──────── EXCERPT
The proteoglycan changes observed with Link N are similar to those reported after 12 weeks when the same concentration of osteogenic protein-1 (OP-1) was injected into the degenerate rabbit disc [22]. The injected discs in the Link N group also display a similar trend in disc height changes to that produced by OP-1 [22]. Link N thus appears to be effective at stimulating repair of the IVD in vivo. One major advantage of Link N over a growth factor such as OP-1 for therapeutic use is the large saving in cost. Link N costs $750 for 50 mg, which is about $1.5 per 100 μg injected in the rabbit. In contrast, OP-1 costs $600 per 100 μg. Link N therefore represents a potential economical therapeutic agent with beneficial effects. However, a longer time frame following Link N administration will be necessary to truly prove the value of Link N and to determine whether its beneficial effect can be sustained. In addition, it is not clear to what degree the proteoglycan content of the disc must be improved in order to influence disc function, and it may be necessary to use additional techniques to ensure functional repair.
────────────────
──────── DATASET CONTENT
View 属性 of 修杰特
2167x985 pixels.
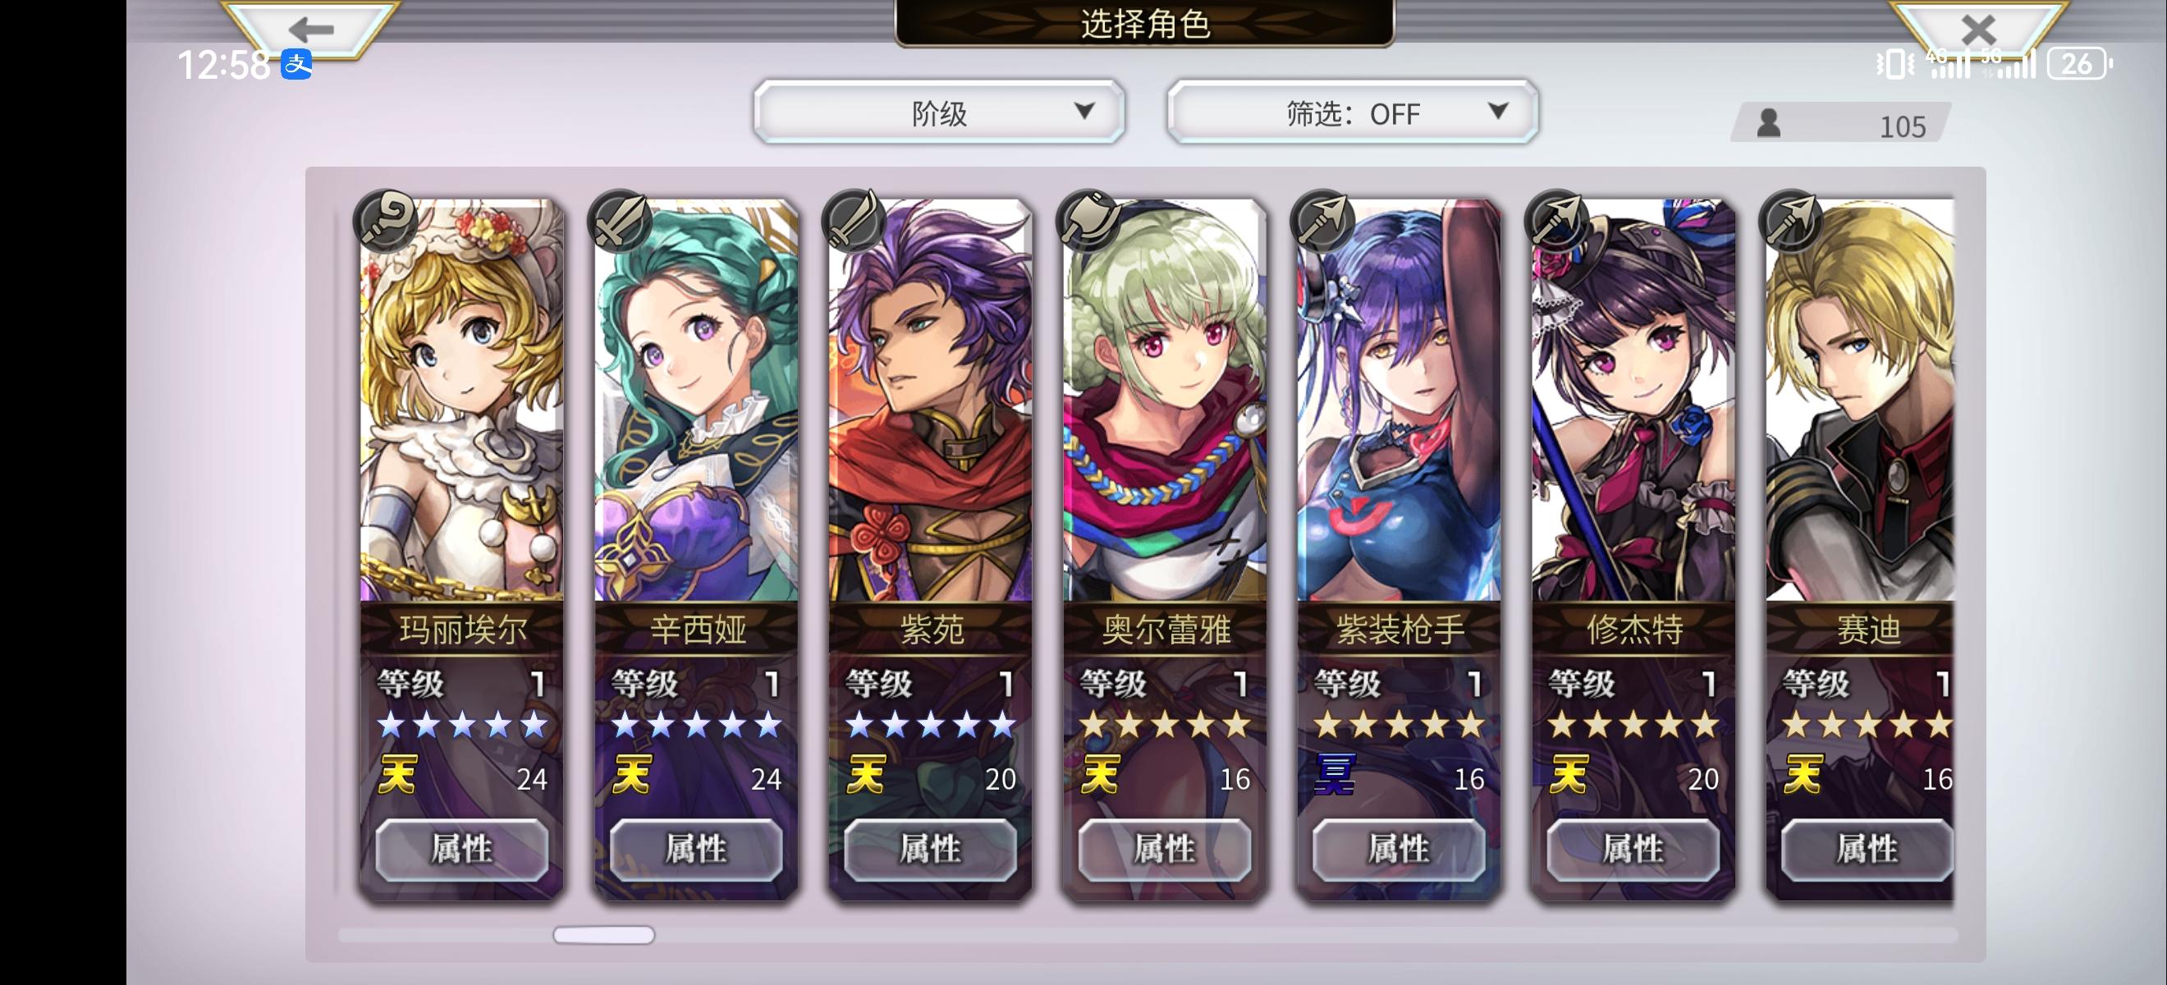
────────────────
- WORK TO COMPLETE
Continue the passage on Link N for intervertebral disc repair, starting after its final sentence.

- TASK OUTPUT
Despite the significant impairment associated with degenerative disc disease, a clear understanding of its pathogenesis is still lacking. Currently, no animal model parallels the complex nature of human disc degeneration due to variation in disc composition and time course of progression [3941]. An animal model, however, is essential to test the efficiency of disc repair. Several models of induced or spontaneous disc degeneration have been used in the past, but each type of model has limitations [3941]. One issue is the difficulty of using small animals such as rodents because of the small size and volume of their discs. In addition, the NPs cells remain notochordal in the adult, unlike the human and many large animal models. On the other hand, larger animals, such as dog and sheep, are very expensive and not appropriate to establish new experimental conditions, although they are useful for testing approaches established in smaller animal models. The rabbit IVD aspiration model used in the present study represents a compromise between the size of the animal, disc composition, and the cost of the experiments. It has been used for its reproducibility in creating mild degeneration and utility for evaluating treatment efficacy [21, 35].

For biological repair of the degenerative IVD to be successful in humans, it will probably be essential to perform treatment early in the degenerative process, before major damage to the collagen framework has occurred. It will therefore be essential to determine whether Link N can stimulate repair of the degenerated human IVD in Thomson grade 2 and grade 3 discs [42]. While such treatment may not be able to fully repair disc degeneration, it should be able to retard its progression and so delay the need for more aggressive surgical intervention. To better understand the effect of Link N, further studies on the mechanisms of action of this peptide, including the receptors with which it interacts and the intracellular signaling pathways that it transduces, will be necessary. Ultimately, these studies should lead to clinical trials on the repair of the NP in the degenerated IVD using Link N.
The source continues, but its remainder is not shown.